LES INSTANCES DE LA PRATIQUE

2. L'idéologie en pratiques

2.1. Qu'est-ce qu'un appareil idéologique d'Etat ?

À la suite de Marx, Althusser envisage la reproduction du capitalisme comme une articulation non expressive entre deux niveaux de la formation sociale : le niveau de

l'infrastructure matérielle d'une part, qui assure la reproduction des forces productives ; et le niveau de la superstructure d'autre part (comprenant les domaines de l'Etat, du droit, et de l'idéologie au sens large), qui assure la reproduction des rapports de domination et d'obéissance entre producteurs et non-producteurs. L'opération idéologique vise à reproduire, à consolider les rapports de production matériellement existants. On a ainsi affaire, dit Althusser dans « Idéologie et appareils idéologiques d'Etat » (1970), à une « entreprise de classe », qui se réalise à travers « une lutte de classe qui oppose la classe dominante à la classe exploitée »139. Pour comprendre l'articulation entre infrastructure matérielle et superstructures idéologiques, il convient de se donner une « topique » des formations sociales, c'est-à-dire un modèle abstrait des différents lieux ou espacements du social. Pour élaborer cette topique, Althusser s'appuie sur un texte canonique de Marx, l'Avant-propos de 1859 à la Critique de l'économie politique, qui décrit la formation sociale comme une sorte d'édifice à deux étages :

Dans la production sociale de leur existence, les hommes nouent des rapports déterminés, nécessaires, indépendants de leur volonté ; ces rapports de production correspondent à un degré donné du développement de leurs forces productives matérielles. L'ensemble de ces rapports forme la structure économique de la société, la fondation réelle sur laquelle s'élève un édifice juridique et politique, et à quoi répondent des formes déterminées de la conscience sociale.140

Il s'agit alors d'analyser, pour une formation sociale donnée, les pratiques spécifiquement idéologiques (et les formes déterminées de « conscience sociale » qu'elles génèrent), à la fois dans leur spécificité propre (c'est-à-dire dans leur autonomie relative) et dans leur articulation à la « pratique sociale » infrastructurelle, que le modèle du procès de travail compris comme une structure de production nous a rendue intelligible.

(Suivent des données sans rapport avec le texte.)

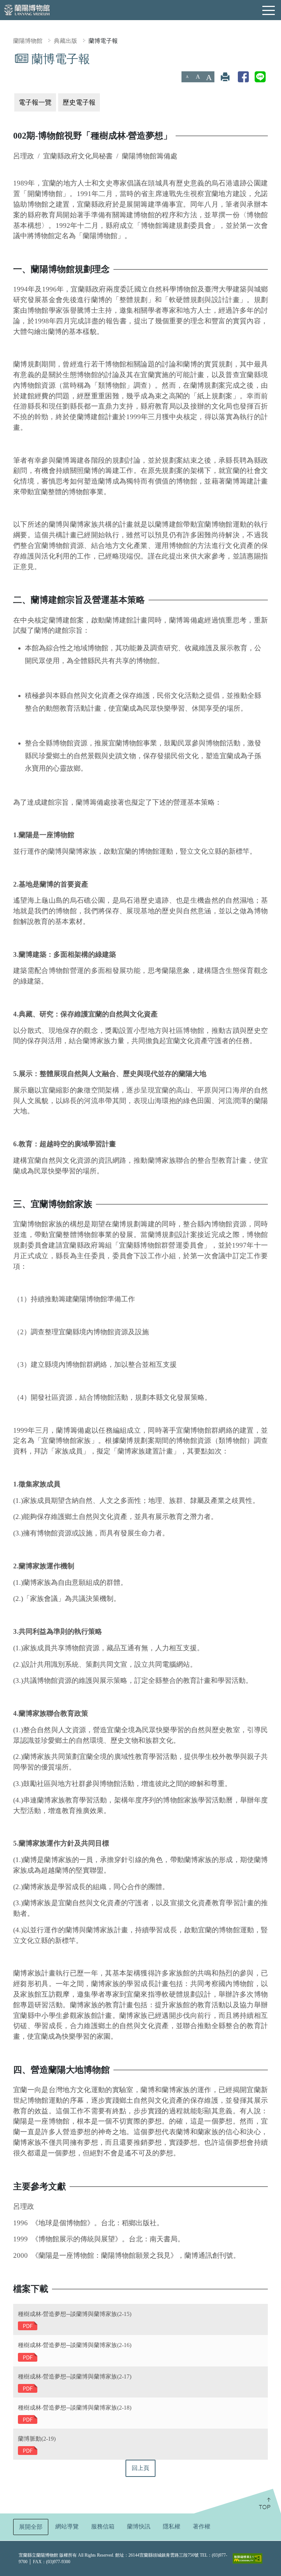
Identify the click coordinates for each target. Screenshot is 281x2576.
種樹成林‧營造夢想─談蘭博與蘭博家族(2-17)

La théorie des superstructures implique une théorie de l'Etat. Dans un texte de 1978 intitulé « Marx dans ses limites », Althusser s'efforce de produire le concept adéquat de l'Etat : celui de sa séparation d'avec la société et les luttes de classes. Loin d'être simplement traversé par des luttes dont on ne saurait le dissocier, l'Etat se définit comme une instance de neutralisation du conflit, condition sine qua non pour qu'il puisse être reconnu et légitimé, tout en demeurant par ailleurs un Etat de classe, un instrument au service de la classe dominante.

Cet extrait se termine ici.